Though now we’re seeing that the online multiplayer only thing doesn’t work. Remember Titanfall? The big must have Xbox One exclusive? Sure like a lot of industry games it sold well the first couple weeks but now, no one’s playing it. I mean it’s online is barren to where the developers had to bring in bots for the handful who were playing. I have a feeling the same thing will happen with Evolve where people will get tired and move on and the servers will be barren.
But at the same time you got Nintendo who is all about local multiplayer but still won’t actively put online multiplayer in games other than Smash Bros. and Mario Kart. I mean there’s no excuse for Mario Party 10 to not be online at this point. I moved and most of my friends who’d play this locally with me don’t live nearby. The same goes for the recent Marios. If Miyamoto is all about putting multiplayer in all these new Marios, it’s high time he let us play online. I’d love to play New Super Mario Bros. and even 3D World with a group of friends online. If they’re worried about trolls or people being obscene, then limit it to people on the friend’s list.
So what it comes down to is that single player should not be sacrificed just to shoehorn multilayer in. Local multiplayer should never be cut out of a console release and if you’re going to make an online only multiplayer game, it better be something really amazing.

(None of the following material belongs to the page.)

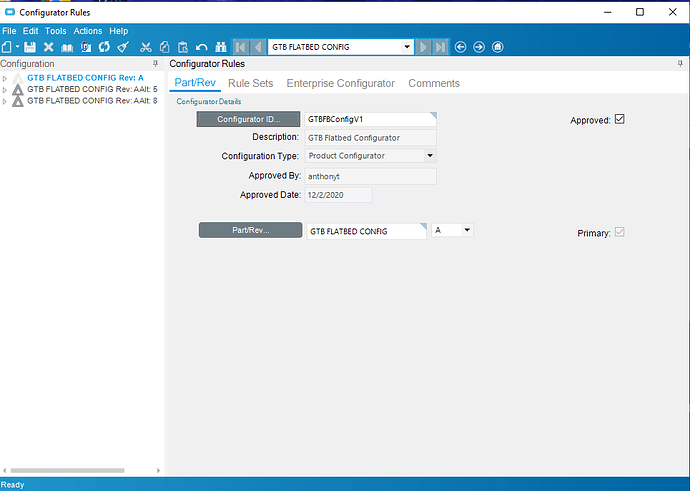Click the Configurator ID... button
This screenshot has height=491, width=690.
[x=249, y=119]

They don’t want to do local multiplayer on PS4 or XB1 because they would have to scale down the graphics. Game consoles are about local multiplayer. PlayStation and Xbox consoles seem more like dumbed down PCs because of that. I can understand no having local multiplayer with PCs because who wants to gather around a desk? (There are some great local multiplayer PC games BTW, but you have to go far back in time. M.U.L.E., Archon, and Star Control 1 and 2 to name a few.)
I think you nailed it at the beginning. You said that even though both you and your husband are playing the same game, you are having different experiences. This is exactly how Minecraft started becoming popular. During Alpha Minecraft, before multiplayer, we would play the game and then talk about our different experiences. Everyone had a different story to tell! A sign of a good single player game is when two different people can have different experiences.
Some examples of single player games in the past that had very different experiences depending on who played them:
Wing Commander 1
Ultima 7 (and earlier Ultimas)
Star Control 2
Damn, I’m having a mind block. All your usual suspects.
Civilization! Oh, that is a big one.
Any turn based game.
RTS single player also had different experiences. Remember, you had choices of what units to build. People did different things.
Paradroid is a big one for the Commodore 64.
Minecraft really is the pinnacle example of this though. I can watch someone play Minecraft and see their personality. Youtube helped make Minecraft popular.
Most single player Industry games are ‘scripted experiences’ which are not fun to talk about. “Hey Billy Bob, did you see that cutscene? OMG.”